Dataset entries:
::::
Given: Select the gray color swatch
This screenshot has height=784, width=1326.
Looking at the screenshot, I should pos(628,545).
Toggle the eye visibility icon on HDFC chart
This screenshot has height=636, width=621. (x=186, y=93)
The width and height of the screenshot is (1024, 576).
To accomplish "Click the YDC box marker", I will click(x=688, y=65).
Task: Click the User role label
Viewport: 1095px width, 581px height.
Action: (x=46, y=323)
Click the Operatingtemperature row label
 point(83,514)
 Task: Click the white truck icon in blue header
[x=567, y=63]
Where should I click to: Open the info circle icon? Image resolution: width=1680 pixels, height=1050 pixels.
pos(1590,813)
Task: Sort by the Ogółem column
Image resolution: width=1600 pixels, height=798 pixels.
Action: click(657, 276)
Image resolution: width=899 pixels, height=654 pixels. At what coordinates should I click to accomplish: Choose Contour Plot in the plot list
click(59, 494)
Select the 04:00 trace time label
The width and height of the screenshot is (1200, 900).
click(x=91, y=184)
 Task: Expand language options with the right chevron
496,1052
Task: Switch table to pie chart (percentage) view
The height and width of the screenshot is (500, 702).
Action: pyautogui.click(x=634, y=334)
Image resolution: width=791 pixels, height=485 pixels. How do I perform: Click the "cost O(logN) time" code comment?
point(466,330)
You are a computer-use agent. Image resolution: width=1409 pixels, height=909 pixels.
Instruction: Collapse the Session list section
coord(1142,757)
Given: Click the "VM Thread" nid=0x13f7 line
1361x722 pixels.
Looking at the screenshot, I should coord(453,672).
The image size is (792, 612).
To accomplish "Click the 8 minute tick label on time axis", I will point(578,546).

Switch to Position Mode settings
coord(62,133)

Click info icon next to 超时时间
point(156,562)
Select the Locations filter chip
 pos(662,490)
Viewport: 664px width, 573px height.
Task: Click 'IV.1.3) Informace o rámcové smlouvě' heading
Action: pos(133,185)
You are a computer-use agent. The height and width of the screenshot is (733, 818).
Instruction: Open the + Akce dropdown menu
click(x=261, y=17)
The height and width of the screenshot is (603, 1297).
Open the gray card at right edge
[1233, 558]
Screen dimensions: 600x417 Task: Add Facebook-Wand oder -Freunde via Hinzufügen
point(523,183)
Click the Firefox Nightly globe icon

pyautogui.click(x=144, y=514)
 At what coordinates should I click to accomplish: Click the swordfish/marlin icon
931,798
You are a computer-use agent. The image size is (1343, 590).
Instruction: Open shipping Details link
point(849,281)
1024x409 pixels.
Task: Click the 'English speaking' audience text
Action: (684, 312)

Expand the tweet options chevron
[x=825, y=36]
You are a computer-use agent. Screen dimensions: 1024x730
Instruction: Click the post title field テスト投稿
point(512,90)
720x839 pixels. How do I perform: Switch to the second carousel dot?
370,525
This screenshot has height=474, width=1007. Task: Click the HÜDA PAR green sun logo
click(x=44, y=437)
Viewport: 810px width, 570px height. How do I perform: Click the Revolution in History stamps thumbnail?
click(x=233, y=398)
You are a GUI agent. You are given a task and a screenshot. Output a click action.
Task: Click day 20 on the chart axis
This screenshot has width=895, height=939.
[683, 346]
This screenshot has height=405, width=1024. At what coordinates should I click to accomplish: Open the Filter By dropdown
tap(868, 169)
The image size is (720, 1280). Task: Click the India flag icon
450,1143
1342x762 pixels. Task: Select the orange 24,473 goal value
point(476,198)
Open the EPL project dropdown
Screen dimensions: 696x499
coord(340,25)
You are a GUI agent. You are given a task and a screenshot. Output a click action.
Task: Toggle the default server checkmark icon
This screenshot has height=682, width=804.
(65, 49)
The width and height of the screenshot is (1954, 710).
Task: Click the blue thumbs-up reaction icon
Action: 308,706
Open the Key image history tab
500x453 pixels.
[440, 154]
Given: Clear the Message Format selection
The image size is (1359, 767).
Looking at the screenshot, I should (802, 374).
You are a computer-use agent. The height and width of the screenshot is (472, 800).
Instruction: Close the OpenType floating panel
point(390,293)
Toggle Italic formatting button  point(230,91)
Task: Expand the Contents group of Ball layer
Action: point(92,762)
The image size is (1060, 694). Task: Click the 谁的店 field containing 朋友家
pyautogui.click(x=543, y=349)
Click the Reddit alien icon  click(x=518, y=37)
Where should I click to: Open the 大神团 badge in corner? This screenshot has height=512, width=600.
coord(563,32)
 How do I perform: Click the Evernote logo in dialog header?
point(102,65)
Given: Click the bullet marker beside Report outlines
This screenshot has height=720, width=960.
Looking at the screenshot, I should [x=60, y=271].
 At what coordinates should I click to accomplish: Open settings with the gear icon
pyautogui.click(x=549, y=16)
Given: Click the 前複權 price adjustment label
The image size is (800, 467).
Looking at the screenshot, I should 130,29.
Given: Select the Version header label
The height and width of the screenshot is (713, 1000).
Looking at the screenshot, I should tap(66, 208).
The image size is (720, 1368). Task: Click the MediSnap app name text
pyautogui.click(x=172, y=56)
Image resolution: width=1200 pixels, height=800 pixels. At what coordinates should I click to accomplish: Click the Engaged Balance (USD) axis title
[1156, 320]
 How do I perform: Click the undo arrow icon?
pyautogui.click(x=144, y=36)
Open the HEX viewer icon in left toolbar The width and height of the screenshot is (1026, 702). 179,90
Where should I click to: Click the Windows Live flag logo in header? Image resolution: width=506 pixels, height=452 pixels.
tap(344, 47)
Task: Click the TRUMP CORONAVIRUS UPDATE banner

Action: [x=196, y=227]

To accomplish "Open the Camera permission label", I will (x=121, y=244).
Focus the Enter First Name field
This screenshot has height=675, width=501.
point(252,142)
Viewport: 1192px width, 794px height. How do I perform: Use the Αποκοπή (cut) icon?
::::
Problem requirements
After reading the entries, reproduce every one of them exactly.

Answer to the problem
Given: Select the gray color swatch
This screenshot has height=784, width=1326.
Looking at the screenshot, I should pos(628,545).
Toggle the eye visibility icon on HDFC chart
This screenshot has height=636, width=621. (x=186, y=93)
The width and height of the screenshot is (1024, 576).
To accomplish "Click the YDC box marker", I will click(x=688, y=65).
Task: Click the User role label
Viewport: 1095px width, 581px height.
Action: (x=46, y=323)
Click the Operatingtemperature row label
 point(83,514)
 Task: Click the white truck icon in blue header
[x=567, y=63]
Where should I click to: Open the info circle icon? Image resolution: width=1680 pixels, height=1050 pixels.
pos(1590,813)
Task: Sort by the Ogółem column
Image resolution: width=1600 pixels, height=798 pixels.
Action: click(657, 276)
Image resolution: width=899 pixels, height=654 pixels. At what coordinates should I click to accomplish: Choose Contour Plot in the plot list
click(59, 494)
Select the 04:00 trace time label
The width and height of the screenshot is (1200, 900).
click(x=91, y=184)
 Task: Expand language options with the right chevron
496,1052
Task: Switch table to pie chart (percentage) view
The height and width of the screenshot is (500, 702).
Action: pyautogui.click(x=634, y=334)
Image resolution: width=791 pixels, height=485 pixels. How do I perform: Click the "cost O(logN) time" code comment?
point(466,330)
You are a computer-use agent. Image resolution: width=1409 pixels, height=909 pixels.
Instruction: Collapse the Session list section
coord(1142,757)
Given: Click the "VM Thread" nid=0x13f7 line
1361x722 pixels.
Looking at the screenshot, I should coord(453,672).
The image size is (792, 612).
To accomplish "Click the 8 minute tick label on time axis", I will point(578,546).

Switch to Position Mode settings
coord(62,133)

Click info icon next to 超时时间
point(156,562)
Select the Locations filter chip
 pos(662,490)
Viewport: 664px width, 573px height.
Task: Click 'IV.1.3) Informace o rámcové smlouvě' heading
Action: pos(133,185)
You are a computer-use agent. The height and width of the screenshot is (733, 818).
Instruction: Open the + Akce dropdown menu
click(x=261, y=17)
The height and width of the screenshot is (603, 1297).
Open the gray card at right edge
[1233, 558]
Screen dimensions: 600x417 Task: Add Facebook-Wand oder -Freunde via Hinzufügen
point(523,183)
Click the Firefox Nightly globe icon

pyautogui.click(x=144, y=514)
 At what coordinates should I click to accomplish: Click the swordfish/marlin icon
931,798
You are a computer-use agent. The image size is (1343, 590).
Instruction: Open shipping Details link
point(849,281)
1024x409 pixels.
Task: Click the 'English speaking' audience text
Action: (684, 312)

Expand the tweet options chevron
[x=825, y=36]
You are a computer-use agent. Screen dimensions: 1024x730
Instruction: Click the post title field テスト投稿
point(512,90)
720x839 pixels. How do I perform: Switch to the second carousel dot?
370,525
This screenshot has height=474, width=1007. Task: Click the HÜDA PAR green sun logo
click(x=44, y=437)
Viewport: 810px width, 570px height. How do I perform: Click the Revolution in History stamps thumbnail?
click(x=233, y=398)
You are a GUI agent. You are given a task and a screenshot. Output a click action.
Task: Click day 20 on the chart axis
This screenshot has width=895, height=939.
[683, 346]
This screenshot has height=405, width=1024. At what coordinates should I click to accomplish: Open the Filter By dropdown
tap(868, 169)
The image size is (720, 1280). Task: Click the India flag icon
450,1143
1342x762 pixels. Task: Select the orange 24,473 goal value
point(476,198)
Open the EPL project dropdown
Screen dimensions: 696x499
coord(340,25)
You are a GUI agent. You are given a task and a screenshot. Output a click action.
Task: Toggle the default server checkmark icon
This screenshot has height=682, width=804.
(65, 49)
The width and height of the screenshot is (1954, 710).
Task: Click the blue thumbs-up reaction icon
Action: 308,706
Open the Key image history tab
500x453 pixels.
[440, 154]
Given: Clear the Message Format selection
The image size is (1359, 767).
Looking at the screenshot, I should (802, 374).
You are a computer-use agent. The height and width of the screenshot is (472, 800).
Instruction: Close the OpenType floating panel
point(390,293)
Toggle Italic formatting button  point(230,91)
Task: Expand the Contents group of Ball layer
Action: point(92,762)
The image size is (1060, 694). Task: Click the 谁的店 field containing 朋友家
pyautogui.click(x=543, y=349)
Click the Reddit alien icon  click(x=518, y=37)
Where should I click to: Open the 大神团 badge in corner? This screenshot has height=512, width=600.
coord(563,32)
 How do I perform: Click the Evernote logo in dialog header?
point(102,65)
Given: Click the bullet marker beside Report outlines
This screenshot has height=720, width=960.
Looking at the screenshot, I should [x=60, y=271].
 At what coordinates should I click to accomplish: Open settings with the gear icon
pyautogui.click(x=549, y=16)
Given: Click the 前複權 price adjustment label
The image size is (800, 467).
Looking at the screenshot, I should 130,29.
Given: Select the Version header label
The height and width of the screenshot is (713, 1000).
Looking at the screenshot, I should tap(66, 208).
The image size is (720, 1368). Task: Click the MediSnap app name text
pyautogui.click(x=172, y=56)
Image resolution: width=1200 pixels, height=800 pixels. At what coordinates should I click to accomplish: Click the Engaged Balance (USD) axis title
[1156, 320]
 How do I perform: Click the undo arrow icon?
pyautogui.click(x=144, y=36)
Open the HEX viewer icon in left toolbar The width and height of the screenshot is (1026, 702). 179,90
Where should I click to: Click the Windows Live flag logo in header? Image resolution: width=506 pixels, height=452 pixels.
tap(344, 47)
Task: Click the TRUMP CORONAVIRUS UPDATE banner

Action: [x=196, y=227]

To accomplish "Open the Camera permission label", I will (x=121, y=244).
Focus the Enter First Name field
This screenshot has height=675, width=501.
point(252,142)
Viewport: 1192px width, 794px height. How do I perform: Use the Αποκοπή (cut) icon?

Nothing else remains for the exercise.